Чудо на озере (Рассказы) - Осоргин Михаил Андреевич. Страница 22
— Неужели же по вашему в этой действительной жизни….
— Подождите, — перебил он. — вот что я вам хочу сказать, вы играли когда-нибудь один, сами с собой?
— Как?
— Ну, ночью, или когда нет денег на игру. Тот не игрок, то-есть ничего в игре не понимает, кто не играл сам с собой. Я играл ночами, до света. Метал на две руки, делал ставки, выигрывал и проигрывал колоссальные суммы, миллионы, без всякого удержа и с реальнейшим переживанием счастья и неудач. Говорил вслух, небрежничал, иронизировал, колебался. И очень волновался, особенно при крупных проигрышах. Когда не было дома карт, играл по телефонной книге.
— Как это по телефонной книге?
— А просто, открывал наудачу и слагал цифры парами. Но, конечно, это суррогат азарта, а не настоящий. Но все же жизнь особая, более высокая, лучше сна и лучше ненужного бодрствования. И знаете, однажды я побил двадцать три карты подряд. Вы понимаете — двадцать три подряд! Это было изумительное переживание. Если бы я играл не сам против себя, я бы выиграл миллиард, был бы богачом. Я даже не мог бы уже проиграть этого, мне не достало бы противников. Двадцать три карты! Я не мог заснуть до утра, но дальше было уже не то, игра мелкая, с переменным счастьем.
— Ну, это, знаете, уже…
— Ненормальность? Нет, я человек психически здоровый. Но я не знаю ничего выше игры случая. Подумайте — какое превосходное ниспровержение законов логики, расчетов статистики… почему седьмая карта прошла, а восьмая бита? Маленькая, необъяснимая случайность — и вы бы были сегодня богаты.

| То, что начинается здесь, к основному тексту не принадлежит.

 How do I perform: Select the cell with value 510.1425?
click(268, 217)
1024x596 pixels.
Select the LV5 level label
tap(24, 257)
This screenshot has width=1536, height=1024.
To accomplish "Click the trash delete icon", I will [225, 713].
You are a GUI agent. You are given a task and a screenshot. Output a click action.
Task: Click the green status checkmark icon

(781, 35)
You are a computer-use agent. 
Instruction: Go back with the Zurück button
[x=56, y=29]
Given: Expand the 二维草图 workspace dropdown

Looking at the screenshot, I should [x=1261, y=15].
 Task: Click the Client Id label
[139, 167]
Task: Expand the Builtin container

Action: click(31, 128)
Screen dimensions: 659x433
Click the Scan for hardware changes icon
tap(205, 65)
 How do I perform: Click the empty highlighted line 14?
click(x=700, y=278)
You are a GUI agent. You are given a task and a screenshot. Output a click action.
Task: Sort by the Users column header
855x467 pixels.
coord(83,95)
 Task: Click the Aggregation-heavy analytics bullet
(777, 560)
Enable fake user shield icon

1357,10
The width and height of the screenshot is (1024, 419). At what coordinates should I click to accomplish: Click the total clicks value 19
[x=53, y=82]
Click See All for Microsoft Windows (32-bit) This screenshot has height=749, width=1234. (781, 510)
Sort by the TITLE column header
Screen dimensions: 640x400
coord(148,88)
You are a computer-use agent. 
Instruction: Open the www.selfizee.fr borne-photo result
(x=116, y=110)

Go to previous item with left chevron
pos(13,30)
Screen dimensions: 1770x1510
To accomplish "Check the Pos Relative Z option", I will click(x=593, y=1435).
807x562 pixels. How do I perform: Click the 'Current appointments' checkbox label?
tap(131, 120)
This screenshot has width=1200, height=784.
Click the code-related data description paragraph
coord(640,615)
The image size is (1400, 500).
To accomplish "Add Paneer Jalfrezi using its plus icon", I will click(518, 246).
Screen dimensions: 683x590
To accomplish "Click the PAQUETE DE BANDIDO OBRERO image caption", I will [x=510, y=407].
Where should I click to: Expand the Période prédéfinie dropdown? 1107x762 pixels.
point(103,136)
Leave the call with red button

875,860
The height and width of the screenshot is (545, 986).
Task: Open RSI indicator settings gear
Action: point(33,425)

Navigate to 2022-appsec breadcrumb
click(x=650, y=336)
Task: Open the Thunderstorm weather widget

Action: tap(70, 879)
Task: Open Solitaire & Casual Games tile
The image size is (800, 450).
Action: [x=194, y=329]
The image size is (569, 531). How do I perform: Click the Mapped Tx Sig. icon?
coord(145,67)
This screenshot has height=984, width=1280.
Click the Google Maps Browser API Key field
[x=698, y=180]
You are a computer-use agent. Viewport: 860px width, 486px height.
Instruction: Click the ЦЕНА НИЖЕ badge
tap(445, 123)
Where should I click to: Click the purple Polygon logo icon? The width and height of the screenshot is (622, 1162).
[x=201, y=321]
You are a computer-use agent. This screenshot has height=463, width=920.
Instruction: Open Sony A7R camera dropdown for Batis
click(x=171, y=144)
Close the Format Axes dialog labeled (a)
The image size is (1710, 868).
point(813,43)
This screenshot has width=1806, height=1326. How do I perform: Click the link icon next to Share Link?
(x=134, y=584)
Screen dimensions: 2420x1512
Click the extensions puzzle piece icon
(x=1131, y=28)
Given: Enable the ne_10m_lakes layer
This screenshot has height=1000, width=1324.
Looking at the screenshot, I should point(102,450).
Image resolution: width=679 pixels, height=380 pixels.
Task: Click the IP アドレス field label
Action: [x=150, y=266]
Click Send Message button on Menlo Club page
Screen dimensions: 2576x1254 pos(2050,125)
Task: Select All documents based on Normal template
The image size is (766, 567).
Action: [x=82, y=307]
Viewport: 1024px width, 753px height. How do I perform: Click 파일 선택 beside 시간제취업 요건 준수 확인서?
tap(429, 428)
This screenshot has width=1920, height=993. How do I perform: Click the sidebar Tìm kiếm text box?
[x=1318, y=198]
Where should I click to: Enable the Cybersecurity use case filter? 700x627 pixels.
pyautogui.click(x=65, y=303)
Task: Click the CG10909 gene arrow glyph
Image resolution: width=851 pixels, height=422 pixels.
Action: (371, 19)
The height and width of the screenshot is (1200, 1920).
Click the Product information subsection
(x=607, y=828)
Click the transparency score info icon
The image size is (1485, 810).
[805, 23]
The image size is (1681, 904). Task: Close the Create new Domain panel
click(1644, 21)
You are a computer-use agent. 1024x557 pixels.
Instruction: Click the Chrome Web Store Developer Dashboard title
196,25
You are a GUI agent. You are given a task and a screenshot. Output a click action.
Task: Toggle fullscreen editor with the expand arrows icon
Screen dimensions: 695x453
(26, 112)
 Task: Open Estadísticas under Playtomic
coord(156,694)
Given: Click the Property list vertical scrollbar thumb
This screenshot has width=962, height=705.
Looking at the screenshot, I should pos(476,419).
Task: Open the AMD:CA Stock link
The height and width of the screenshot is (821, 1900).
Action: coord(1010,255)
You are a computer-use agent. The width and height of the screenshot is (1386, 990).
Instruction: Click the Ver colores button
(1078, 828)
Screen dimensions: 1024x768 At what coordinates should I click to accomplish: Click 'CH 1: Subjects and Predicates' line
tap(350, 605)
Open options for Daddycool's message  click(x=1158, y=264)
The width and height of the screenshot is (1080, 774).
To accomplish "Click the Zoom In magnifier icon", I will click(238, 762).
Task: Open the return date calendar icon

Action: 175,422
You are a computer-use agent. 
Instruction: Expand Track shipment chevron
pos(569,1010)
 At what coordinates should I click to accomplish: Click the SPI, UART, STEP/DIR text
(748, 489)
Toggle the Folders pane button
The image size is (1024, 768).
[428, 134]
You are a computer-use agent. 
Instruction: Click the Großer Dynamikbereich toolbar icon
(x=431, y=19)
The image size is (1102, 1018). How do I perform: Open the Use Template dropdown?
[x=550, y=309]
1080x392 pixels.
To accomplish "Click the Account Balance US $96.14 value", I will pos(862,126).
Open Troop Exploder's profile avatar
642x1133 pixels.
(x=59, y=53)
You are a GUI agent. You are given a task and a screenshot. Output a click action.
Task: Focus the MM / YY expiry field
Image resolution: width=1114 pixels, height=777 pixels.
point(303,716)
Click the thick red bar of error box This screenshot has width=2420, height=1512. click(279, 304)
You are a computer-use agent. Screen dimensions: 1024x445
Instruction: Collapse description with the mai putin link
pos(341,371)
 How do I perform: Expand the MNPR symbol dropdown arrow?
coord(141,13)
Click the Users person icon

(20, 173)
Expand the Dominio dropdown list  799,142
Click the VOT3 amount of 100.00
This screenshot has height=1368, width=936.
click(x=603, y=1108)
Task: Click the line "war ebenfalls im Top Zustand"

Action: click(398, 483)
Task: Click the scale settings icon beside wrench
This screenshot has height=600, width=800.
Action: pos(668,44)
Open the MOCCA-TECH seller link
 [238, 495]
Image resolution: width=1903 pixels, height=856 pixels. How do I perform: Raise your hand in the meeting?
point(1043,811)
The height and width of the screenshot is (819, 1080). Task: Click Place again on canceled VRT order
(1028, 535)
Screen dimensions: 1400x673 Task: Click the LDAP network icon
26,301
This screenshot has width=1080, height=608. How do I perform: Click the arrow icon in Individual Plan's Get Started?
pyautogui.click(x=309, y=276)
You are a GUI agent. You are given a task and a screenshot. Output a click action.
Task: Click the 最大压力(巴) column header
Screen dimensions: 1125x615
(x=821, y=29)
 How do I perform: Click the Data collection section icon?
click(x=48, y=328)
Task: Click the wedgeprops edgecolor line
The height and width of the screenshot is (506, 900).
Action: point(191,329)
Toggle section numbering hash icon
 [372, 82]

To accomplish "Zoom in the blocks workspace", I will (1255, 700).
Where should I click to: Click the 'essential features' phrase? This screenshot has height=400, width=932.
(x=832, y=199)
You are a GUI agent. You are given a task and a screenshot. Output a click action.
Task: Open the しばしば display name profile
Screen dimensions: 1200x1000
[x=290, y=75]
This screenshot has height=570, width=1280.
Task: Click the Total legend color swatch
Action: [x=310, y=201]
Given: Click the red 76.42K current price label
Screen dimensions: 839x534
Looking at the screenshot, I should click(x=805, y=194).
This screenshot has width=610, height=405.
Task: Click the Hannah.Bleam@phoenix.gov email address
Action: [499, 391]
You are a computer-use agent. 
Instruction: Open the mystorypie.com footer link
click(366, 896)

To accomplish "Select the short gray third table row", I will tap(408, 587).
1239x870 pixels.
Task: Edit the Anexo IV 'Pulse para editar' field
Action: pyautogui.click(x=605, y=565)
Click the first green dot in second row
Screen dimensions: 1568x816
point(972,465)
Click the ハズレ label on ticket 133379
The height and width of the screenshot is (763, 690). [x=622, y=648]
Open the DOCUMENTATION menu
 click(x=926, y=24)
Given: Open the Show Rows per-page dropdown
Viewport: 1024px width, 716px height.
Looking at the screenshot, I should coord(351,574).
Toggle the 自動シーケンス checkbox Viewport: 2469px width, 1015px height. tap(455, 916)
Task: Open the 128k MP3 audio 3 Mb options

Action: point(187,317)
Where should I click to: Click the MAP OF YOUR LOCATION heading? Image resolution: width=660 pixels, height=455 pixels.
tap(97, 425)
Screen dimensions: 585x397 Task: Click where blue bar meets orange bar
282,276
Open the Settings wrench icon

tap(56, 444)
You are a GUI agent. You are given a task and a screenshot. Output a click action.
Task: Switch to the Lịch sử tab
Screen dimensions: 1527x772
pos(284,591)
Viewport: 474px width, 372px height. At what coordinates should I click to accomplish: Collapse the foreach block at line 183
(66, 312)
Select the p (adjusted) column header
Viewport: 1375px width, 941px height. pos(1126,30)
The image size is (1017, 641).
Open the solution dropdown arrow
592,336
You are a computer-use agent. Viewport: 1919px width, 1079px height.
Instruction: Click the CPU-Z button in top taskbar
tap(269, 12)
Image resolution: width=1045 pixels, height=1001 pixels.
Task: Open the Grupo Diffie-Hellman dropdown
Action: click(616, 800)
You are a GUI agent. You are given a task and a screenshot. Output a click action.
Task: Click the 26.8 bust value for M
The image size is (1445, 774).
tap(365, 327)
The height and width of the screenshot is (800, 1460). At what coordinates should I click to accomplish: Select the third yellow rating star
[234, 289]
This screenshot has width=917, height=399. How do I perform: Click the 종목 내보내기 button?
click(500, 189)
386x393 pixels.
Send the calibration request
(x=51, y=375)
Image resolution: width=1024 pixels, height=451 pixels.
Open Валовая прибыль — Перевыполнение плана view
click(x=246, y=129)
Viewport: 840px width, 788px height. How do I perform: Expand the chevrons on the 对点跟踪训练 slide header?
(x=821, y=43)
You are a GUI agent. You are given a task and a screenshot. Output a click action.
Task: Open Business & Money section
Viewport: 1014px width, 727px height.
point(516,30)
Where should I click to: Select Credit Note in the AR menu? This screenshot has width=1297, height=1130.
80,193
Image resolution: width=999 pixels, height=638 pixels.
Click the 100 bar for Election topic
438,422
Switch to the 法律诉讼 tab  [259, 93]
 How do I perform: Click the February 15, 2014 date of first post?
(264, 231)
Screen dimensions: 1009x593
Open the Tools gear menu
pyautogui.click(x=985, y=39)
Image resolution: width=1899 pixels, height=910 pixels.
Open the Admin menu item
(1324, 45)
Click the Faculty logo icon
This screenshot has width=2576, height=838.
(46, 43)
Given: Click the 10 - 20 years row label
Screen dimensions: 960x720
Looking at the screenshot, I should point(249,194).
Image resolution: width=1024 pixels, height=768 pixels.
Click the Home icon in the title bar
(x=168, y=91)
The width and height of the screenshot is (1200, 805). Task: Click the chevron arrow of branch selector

— Если бы снова не проиграл всего.
— Это уж другое. Важна минута, а не конечный результат. А впрочем…
Он добродушно рассмеялся:
— Конечно, и поэзии есть пределы. У меня — я уже говорил вам — сейчас какая-то гиблая полоса. Дальше второй карты не бывает. Даже воображение не работает. И нет никакой веры. Вот это странно — почему иногда исчезает вера? Даешь карту и наверное знаешь, что проиграешь. Пока не подходит момент, когда уже нет для ставки и когда наверное, ну вот непременно был бы успех. Встаешь из-за стола и видишь, как твоими картами кто-нибудь бьет, и бьет, и бьет, — твоим счастьем. Не хватало только одной последней ставки. Это изумительно. И это тянется иногда месяцами. Так вот и сейчас со мной.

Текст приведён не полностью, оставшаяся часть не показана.